Friday, March 28, 2014

Disney Films: Fantasia- Revolutionizing Animation...Again.

Third in line in the Disney canon is another film that I like not only for what it was (which is pretty amazing, by the way) but for what it did:


If Snow White and the Seven Dwarfs elevated animation to the level of legitimate story telling, then Fantasia elevated it to the level of pure, unadulterated art. A two-hour epic journey into the world of classical music paired with breathtaking animation, Fantasia was more than just a movie. It was an experience.

Walt Disney was a man of many talents. He was, first and foremost, a story teller. He loved reading and telling stories to an audience. But he was also a pioneer and innovator. Nothing fascinated Disney more than the concept of the new.

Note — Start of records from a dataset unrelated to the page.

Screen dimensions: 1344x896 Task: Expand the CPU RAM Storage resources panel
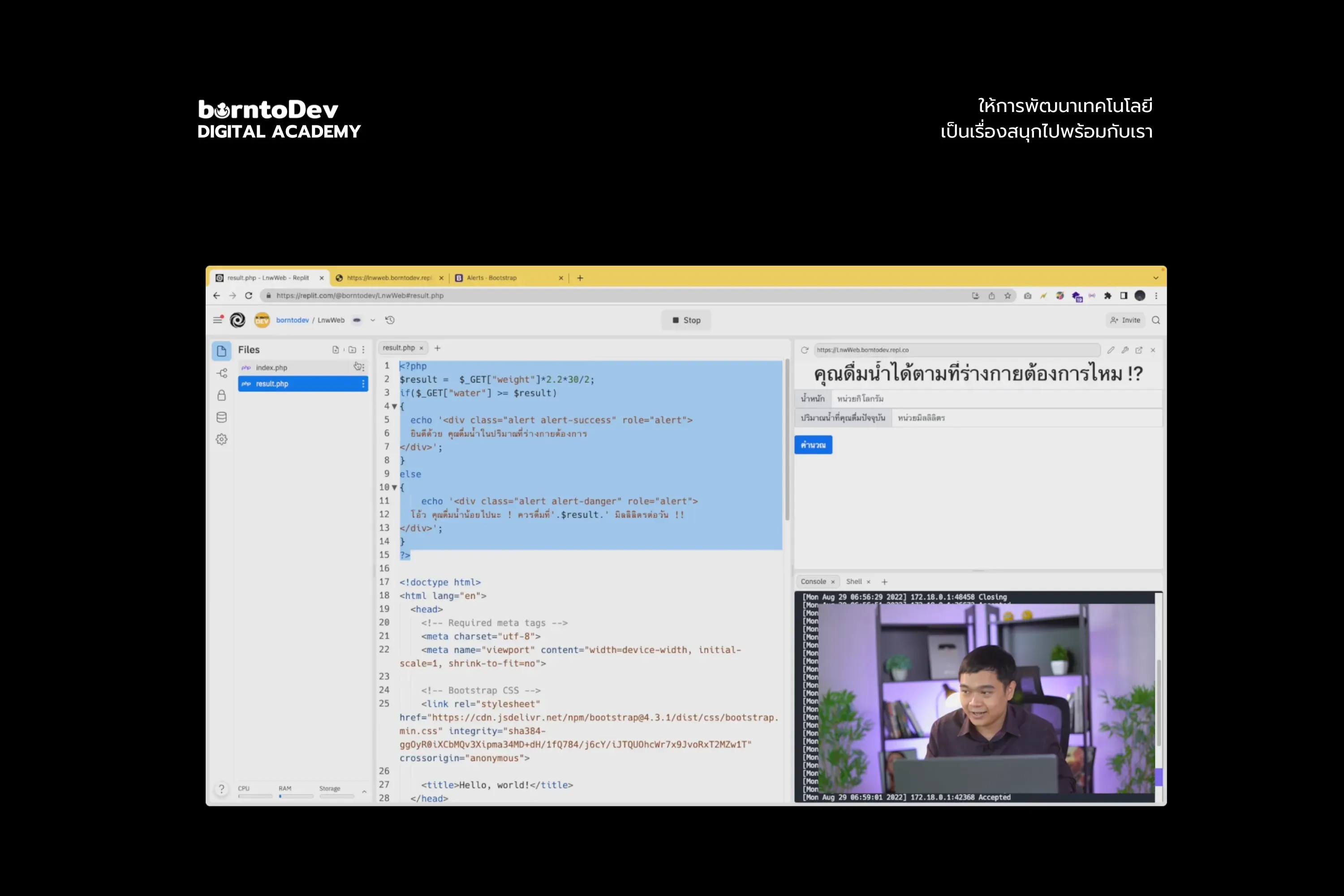(364, 792)
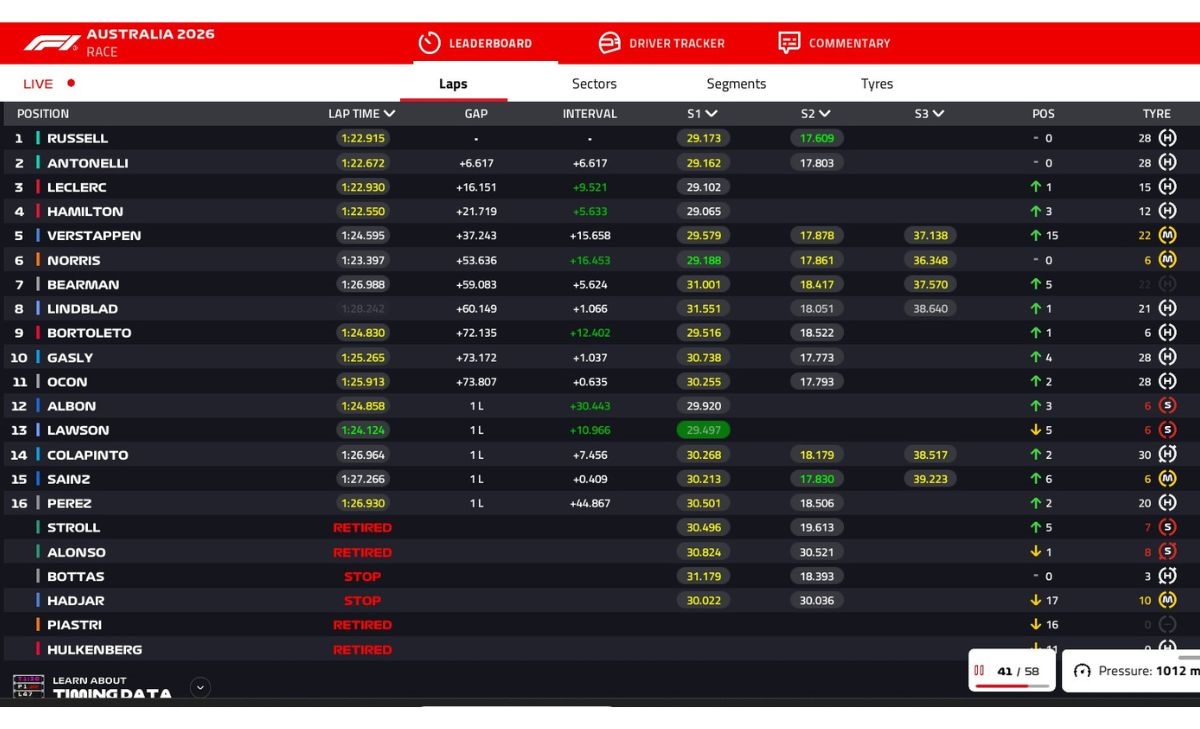Click the lap 41 / 58 progress bar

tap(1012, 686)
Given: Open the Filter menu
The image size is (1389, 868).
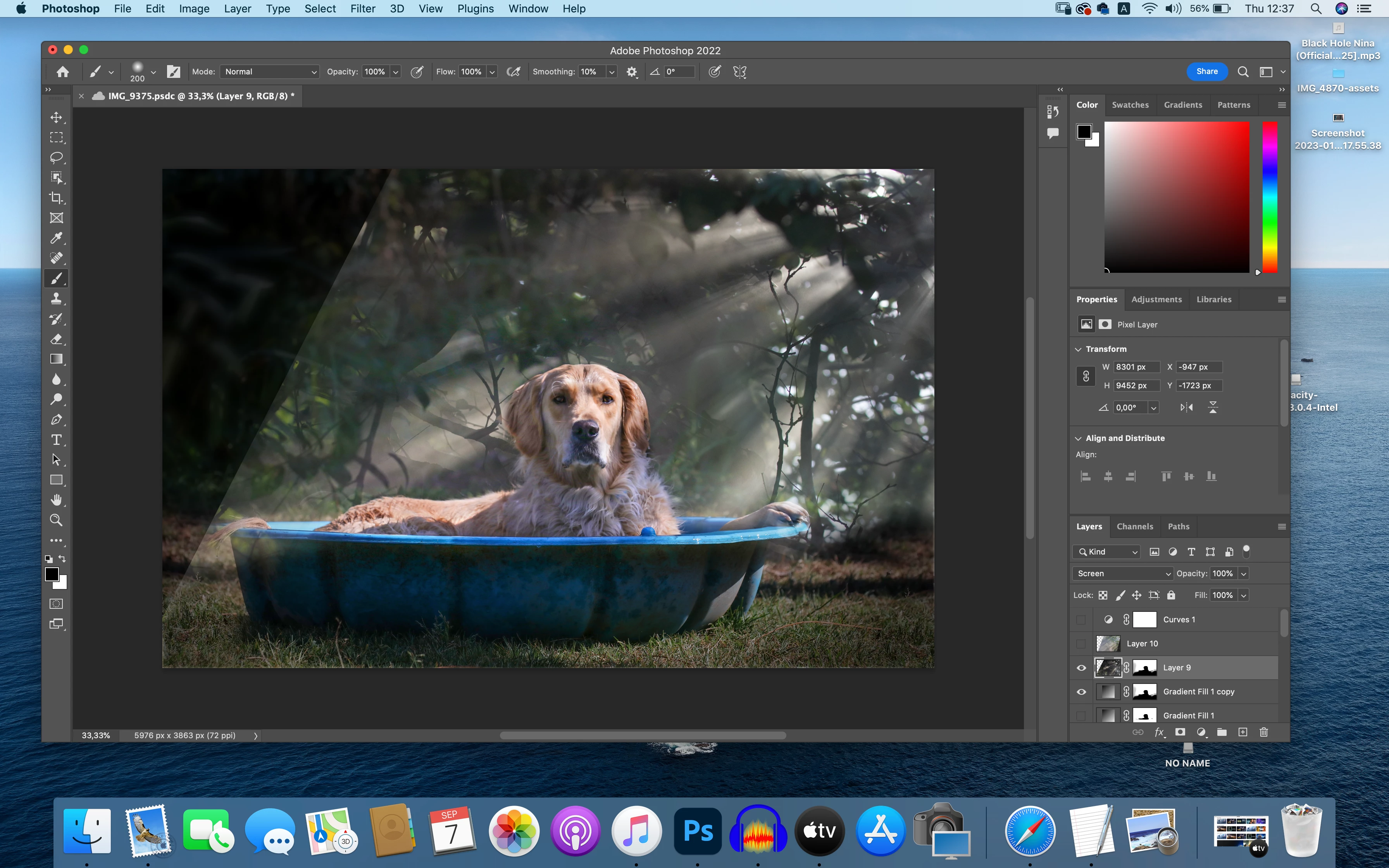Looking at the screenshot, I should (362, 9).
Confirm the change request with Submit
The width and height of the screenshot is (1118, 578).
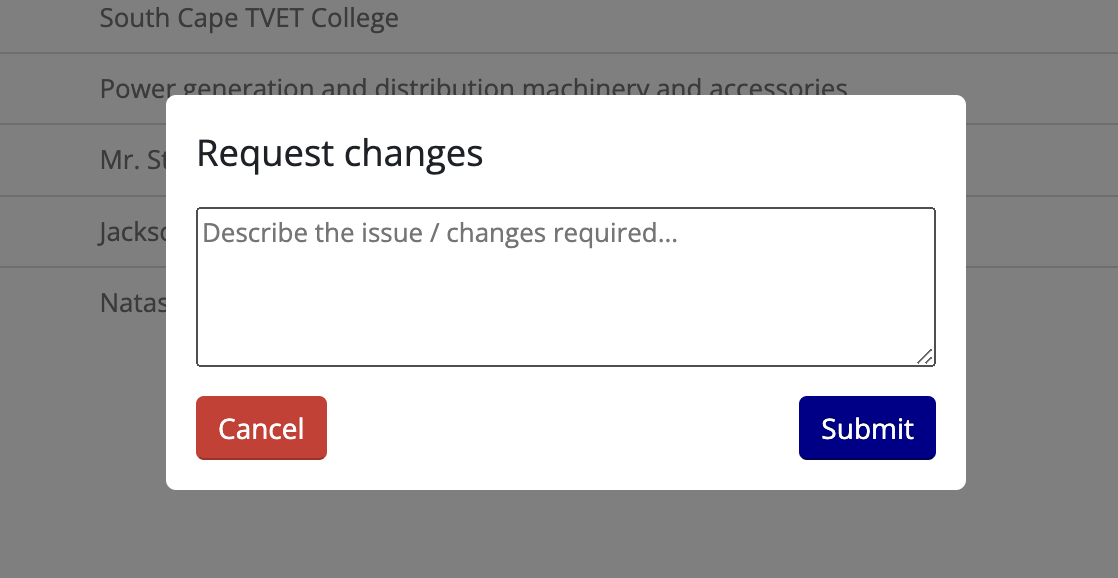pyautogui.click(x=866, y=428)
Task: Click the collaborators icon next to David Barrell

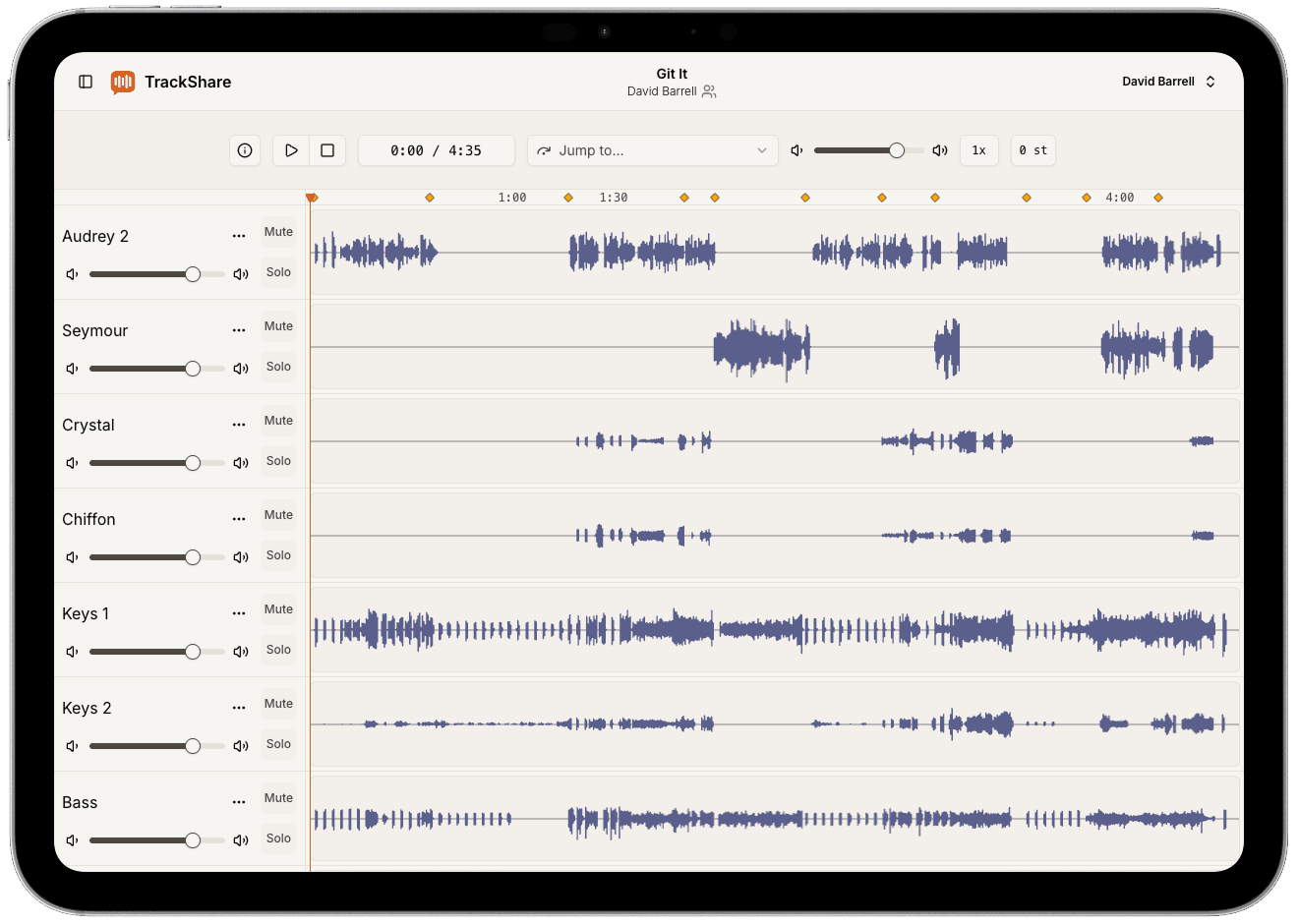Action: [710, 90]
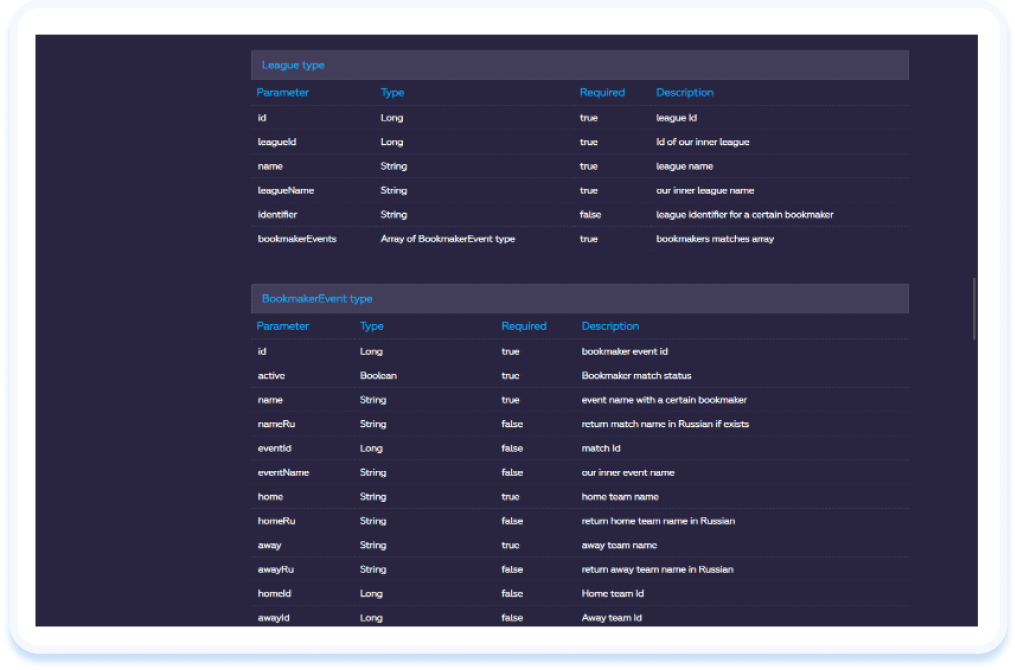Expand the bookmakerEvents array row

click(x=297, y=239)
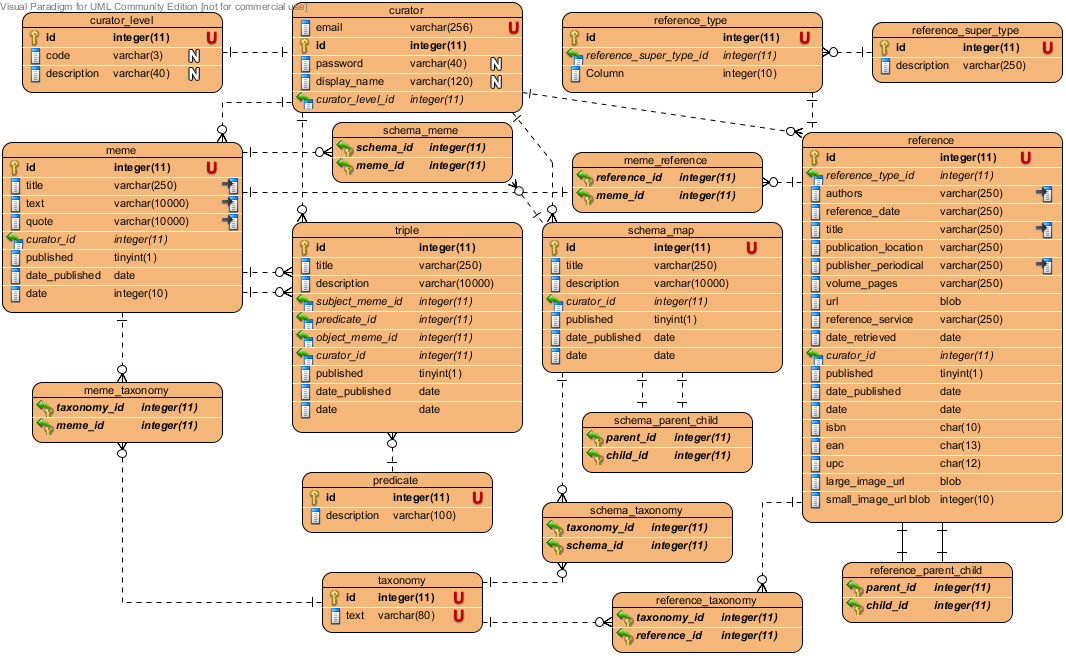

With each successive film, he worked to push the envelope of what animation could do. And so it was with this project. It was never Disney's intention for Fantasia to be just a film. He wanted a continuous, evolving experience. Instead of simply releasing the film like he had with Snow White and Pinocchio, Disney envisioned a touring roadshow. He planned on having new material added every few years. He also wanted audiences to feel like they were really at a symphony, with the orchestra playing all around them. So, he developed a new system he called Fantasound. In essence, Disney pioneered the technology that would become surround sound, some thirty years ahead of its time.

Unfortunately, Disney's gift was also his curse. RKO, his distributor, was uncomfortable with the roadshow format, and only issued a limited release. The film was a huge success and was wildly popular, but the production costs of setting up the equipment and leasing the theaters decimated any profits the movie made. Disney also had some unfortunate timing. The advent of WWII caused demand for certain materials to skyrocket, and a lot of the Fantasound equipment was scrapped to help the war effort. In an attempt to regain some of his losses, Disney allowed RKO to issue the film in a general release to audiences, but to save costs and encourage higher ticket sales, the film was released in mono sound and was heavily edited for time. Subsequently, Disney's dream of an evolving experience was shattered, and he was forced to abandon the idea.

What remains of the project (and what most video and DVD copies contain) is still considered by many critics to be an artistic masterpiece. Disney had hired Leopold Stokowski, conductor of the Philadelphia Orchestra, to conduct and gave him free reign over the musical aspect of the project. Stokowski was so thrilled with the concept, he offered to work on it for free. The music is brilliantly conducted and the passion that Stokowski has is obvious, even though all you ever see of him is a silhouette.


Disney had his animators choreograph the various musical pieces in differing styles:

Bach's Toccata and Fugue is backed with abstract shapes and designs that moved with the rhythm of the music.

Tchaikovsky's Nutcracker Suite depicts various elements of nature (and some fairies) in sprightly dances.
Dukas's The Sorcerer's Apprentice has the only recognizable Disney character, Mickey, playing out the story as originally written by Goethe. (Fun trivia tidbit: the Sorcerer's name in the film is Yensid. It's Disney spelled backward!)

Stravinski's Rite of Spring shows early life on Earth, including the reign and subsequent extinction of the dinosaurs.

Beethoven's Pastoral Symphony portrays various characters in Greek mythology gathering for a celebration of Bacchus, god of wine.

Ponchielli's Dance of the Hours is a 4 act ballet, with the dancers played by various animals.

The final piece is a combination of Mussorgsky's Night on Bald Mountain and Schubert's Ave Maria. The music is accompanied by the Slavic demon Chernabog forcing the spirits of the dead to dance for his pleasure. (Trivia tidbit: Chernabog's facial expressions were based heavily on Béla Lugosi, best known for his portrayal of Dracula.) The festivities come to an end when the demons and spirits hear the sound of church bells and a choir singing Ave Maria, while monks walk through the woods to a cathedral.

A brief interstitial is shown after the Rite of Spring sequence that introduces audiences to the orchestra, and shows how sound is rendered on film with the help of an animated line displaying the vibrations of various instruments.

Disney's exceptional vision for the enormous potential of animation as legitimate art has left history with one of the greatest gems of the 20th century. While a few sequences might frighten younger children (the Night on Bald Mountain sequence and the Rite of Spring sequence), most older children, teens, and adults will thoroughly enjoy Fantasia, particularly if they have a love of art or classical music. Fantasia is much more than a film. It is what Disney envisioned from the beginning: an experience!